--- BEGIN ---

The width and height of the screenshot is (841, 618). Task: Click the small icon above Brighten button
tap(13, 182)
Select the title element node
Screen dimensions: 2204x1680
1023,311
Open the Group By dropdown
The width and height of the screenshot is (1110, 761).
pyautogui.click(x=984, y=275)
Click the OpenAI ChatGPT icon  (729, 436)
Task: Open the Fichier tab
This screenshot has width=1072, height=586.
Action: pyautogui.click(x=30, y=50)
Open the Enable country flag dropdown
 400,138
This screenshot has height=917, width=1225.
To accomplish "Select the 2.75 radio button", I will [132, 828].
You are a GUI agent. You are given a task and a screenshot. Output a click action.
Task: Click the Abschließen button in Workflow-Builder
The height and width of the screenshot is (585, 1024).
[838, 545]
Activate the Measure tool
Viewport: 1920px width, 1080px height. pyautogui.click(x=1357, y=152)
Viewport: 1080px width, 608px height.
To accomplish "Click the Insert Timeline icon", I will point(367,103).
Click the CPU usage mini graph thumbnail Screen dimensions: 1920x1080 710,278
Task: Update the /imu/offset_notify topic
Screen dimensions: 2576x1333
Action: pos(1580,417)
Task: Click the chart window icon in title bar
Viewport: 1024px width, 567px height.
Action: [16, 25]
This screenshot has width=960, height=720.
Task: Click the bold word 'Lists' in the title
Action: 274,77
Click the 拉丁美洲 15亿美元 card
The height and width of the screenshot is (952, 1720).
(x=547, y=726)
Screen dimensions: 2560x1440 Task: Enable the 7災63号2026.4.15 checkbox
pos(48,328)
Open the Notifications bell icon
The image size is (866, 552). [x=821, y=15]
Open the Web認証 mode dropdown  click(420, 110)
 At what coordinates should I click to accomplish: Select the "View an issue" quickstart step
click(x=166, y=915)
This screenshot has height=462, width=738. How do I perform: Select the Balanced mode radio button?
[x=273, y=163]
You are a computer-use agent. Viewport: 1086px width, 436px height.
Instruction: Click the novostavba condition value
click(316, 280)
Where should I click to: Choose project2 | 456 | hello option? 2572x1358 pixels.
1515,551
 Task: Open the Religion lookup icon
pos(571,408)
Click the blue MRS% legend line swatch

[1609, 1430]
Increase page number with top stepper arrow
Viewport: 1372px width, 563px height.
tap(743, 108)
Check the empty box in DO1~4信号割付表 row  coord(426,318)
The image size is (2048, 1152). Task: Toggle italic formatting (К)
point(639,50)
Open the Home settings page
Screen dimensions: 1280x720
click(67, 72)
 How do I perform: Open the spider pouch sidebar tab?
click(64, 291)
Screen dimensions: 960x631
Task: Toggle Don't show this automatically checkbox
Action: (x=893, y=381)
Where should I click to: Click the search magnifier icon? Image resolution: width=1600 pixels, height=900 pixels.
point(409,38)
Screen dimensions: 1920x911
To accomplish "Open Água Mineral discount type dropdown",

--- END ---

Given request: Pull out each line from the records above that contains the word "checkbox" and list those lines unchanged.

Complete output:
Screen dimensions: 2560x1440 Task: Enable the 7災63号2026.4.15 checkbox
Task: Toggle Don't show this automatically checkbox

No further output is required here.